Tool use / function calling / MCP	`Tool` registration with sha256 hashing, declared `actionTypes`, sandboxed JS execution, `Judgment` checking each call. MCP can connect to a Safebox tool; Safebox's signing layer then makes the connection auditable.	Tools are first-class auditable citizens. Hash mismatches are caught at registration. Action proposals outside declared bounds are rejected. MCP standardizes the protocol; Safebox makes the connection trustworthy.
RAG (retrieval-augmented generation)	Grokers ingests documents into typed streams; `Tools` walk relations to find applicable streams; `Caching` renders them byte-stably so KV cache stays warm across calls.	Structured retrieval (relations, types, access control) instead of opaque vector similarity. Self-hosted inference plus cache locality drops marginal cost for repeated queries by orders of magnitude.
Long-horizon autonomous task	A `Workload` with sleep-and-resume `Steps`, durable `Task` streams capturing intermediate state, governance-gated checkpoints for high-stakes actions.	Pause-and-resume is a substrate primitive, not a per-application engineering effort. The audit trail across days or weeks of execution is queryable. Cost budgets at the workload level prevent runaway spend.
Agent memory / personalization	User-tier `Convention` and knowledge streams under the access cascade. `Tool` prompt assembly walks the user's relevant streams. Privacy is structural, not policy-based.	Memory is data the user owns and can read or edit directly. Cross-bot leakage is blocked by the access cascade. No "the platform remembers you" in the form of opaque server-side state.
Constitutional AI principles	`Judgment` code at the deployment layer, declarative `actionTypes` at the tool layer, `Policy` streams at the governance layer. Three places where bounded behavior is enforced rather than trained.	Behavioral preferences plus structural enforcement. Even a model that decides to violate the constitution cannot, because the action surface won't carry the violation through.
Persona / character / system prompt	`Convention` streams attached to a `Safebot`'s prompt assembly. The bot's identity is durable; its character is published; conventions can be inspected and updated as community-governed data.	Character is data, not magic. A bot's personality is a stream a community publishes, can audit, and can revise. The bot's signing identity is separate from its character; both are inspectable.
Agentic browsing / computer use	Browser actions become a typed `Tool` category — `act/browser-click`, `act/browser-type`, `act/browser-navigate` — each with a contract declaring permitted sites and action shapes.	The web's unstructured action surface becomes a typed contract Safebox can audit. The `Judgment` can refuse navigations to forbidden domains; `Policy` can require human approval for purchases.
Multi-modal generation	`Tools` that wrap modality-specific models (image, video, audio). Outputs are streams with typed schemas. `Capability` primitives connect external generation services if not run in-house.	Modality is data. Stream types extend cleanly. Self-hosted multi-modal stays inside Sealed Infrastructure, preserving the privacy and audit properties.

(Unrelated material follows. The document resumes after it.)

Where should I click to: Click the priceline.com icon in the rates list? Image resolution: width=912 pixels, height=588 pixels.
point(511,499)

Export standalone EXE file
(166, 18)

The pattern across all twelve rows is the same. The industry's conceptual primitives map onto compositions of Safebox primitives. The compositions are safer (each piece auditable independently, safety properties structural rather than behavioral), cheaper (self-hosted inference, KV cache locality, federated cost-sharing through Safebux), and more auditable (every action's full reasoning chain captured in the substrate).

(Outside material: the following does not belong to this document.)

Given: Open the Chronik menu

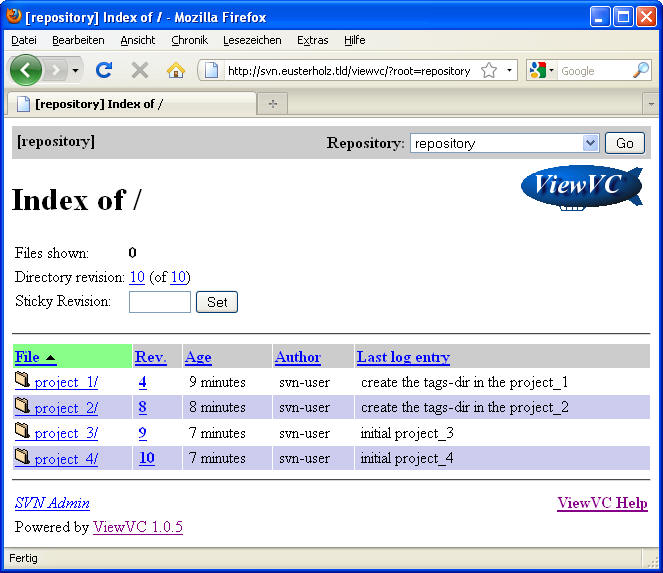Looking at the screenshot, I should click(189, 40).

Most of the AI industry's roadmap is about inventing new platform-specific abstractions for problems the substrate has already solved at the substrate layer. The labs are racing to build agents, multi-agent systems, skills, memory features, browser agents — each as a new primitive bound to their platform. Safebox doesn't add new primitives; it composes the existing twelve. The safety story doesn't have to be re-told for each new feature, because the safety lives at the level where the primitives meet, not at the level of any specific feature.

III.

Why safety scales — and attracts regulated organizations

The architectural property that makes Safebox safe is the same property that makes it attractive to organizations that can't deploy on third-party APIs. Safety and scale aren't in tension; they're the same primitive.

The conventional belief in AI deployment is that safety and scale are in tension — make the system safer and you make it more constrained, harder to use, slower to ship. The architectural pattern in Safebox inverts this. The property that makes the system safe is the same property that makes it deployable in environments where competitors can't go. Each is a consequence of the structural separation of capability from instruction.

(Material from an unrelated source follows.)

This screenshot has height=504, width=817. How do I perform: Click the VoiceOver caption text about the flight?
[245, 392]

Three concrete examples of how this works in regulated environments:

Healthcare and HIPAA. A healthcare organization cannot send patient data to a third-party AI API because the API provider becomes a Business Associate under HIPAA, with full audit and breach-notification obligations the API providers refuse to accept. Safebox runs on Sealed Infrastructure the organization owns or co-governs. Patient data never leaves the organization's perimeter. The model runs on hardware where the keys are held under M-of-N governance. The audit trail captures every action; HIPAA's "minimum necessary" requirement becomes a property the deployment enforces structurally.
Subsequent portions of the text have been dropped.